We have an interest in setting them up and protecting our wider interest in the regions by, again, if we can stop Russia now, because Russia's not going to stop.
They have other imperialist ambitions.
And again, I encourage you to go watch the April 3rd discussion between the EU commander, Army General Christopher G. He's a NATO official.
You're trying to obfuscate from this conversation.
Talking about the cause of the war is not obfuscation.
What's happening here is that you have a list of pre-programmed dogmatic talking points that you've been giving out this whole time.
Putin is not justified.
He's invading.
Hold on.
What I'm saying is that when you look at the history of the conflict, when you look at the causes of the conflict, that's relevant when we're deciding who to support with our money.
I'm not saying support Russia with U.S. dollars.
I'm not saying do that.
I'm saying that...
We should be a little bit choosy with which wars we're funding.
We should be a little bit choosy with where we're sending billions of dollars.
I choose to send my money to Ukraine, and so does most of America.

◆ ◆ ◆ ◆ ◆

* _Work to be completed_:
In the transcript about funding the war in Ukraine, what date is given for the discussion the speaker urges listeners to watch?

* _Supplied information_:
◆ ◆ ◆ ◆ ◆

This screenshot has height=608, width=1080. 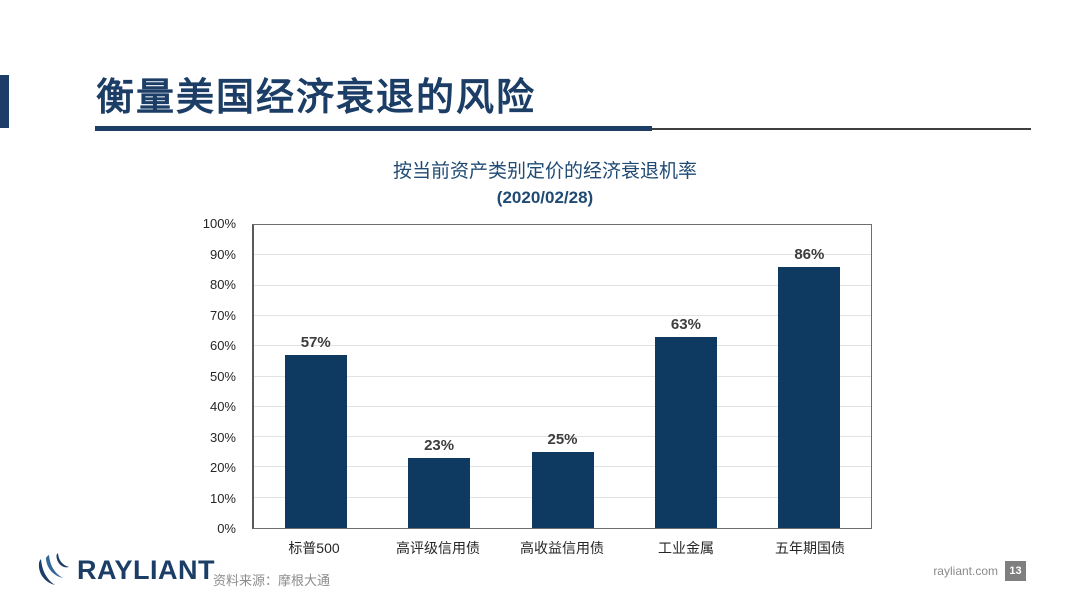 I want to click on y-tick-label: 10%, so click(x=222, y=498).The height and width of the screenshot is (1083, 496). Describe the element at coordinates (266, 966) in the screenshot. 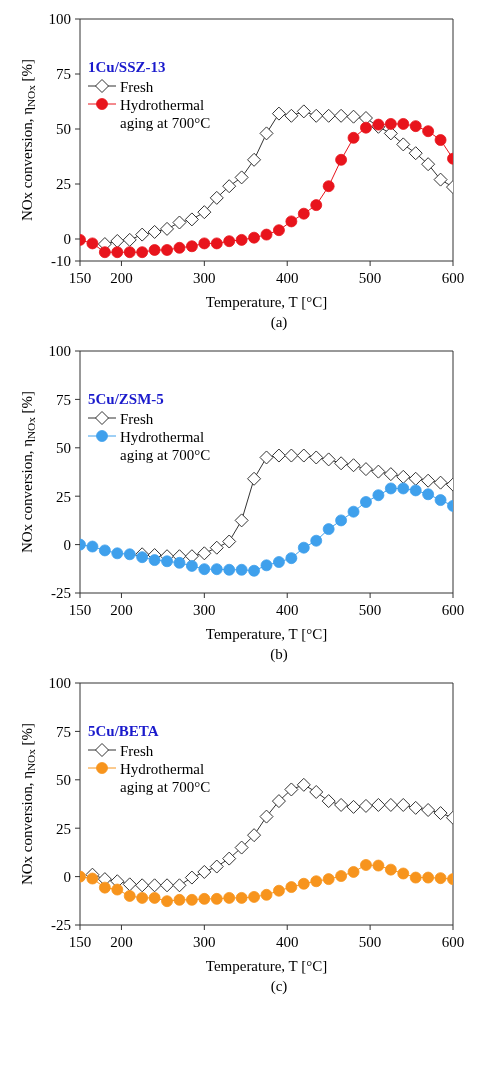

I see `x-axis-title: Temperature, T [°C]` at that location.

◆ ◆ ◆ ◆ ◆

* _Solution_:
April 3rd.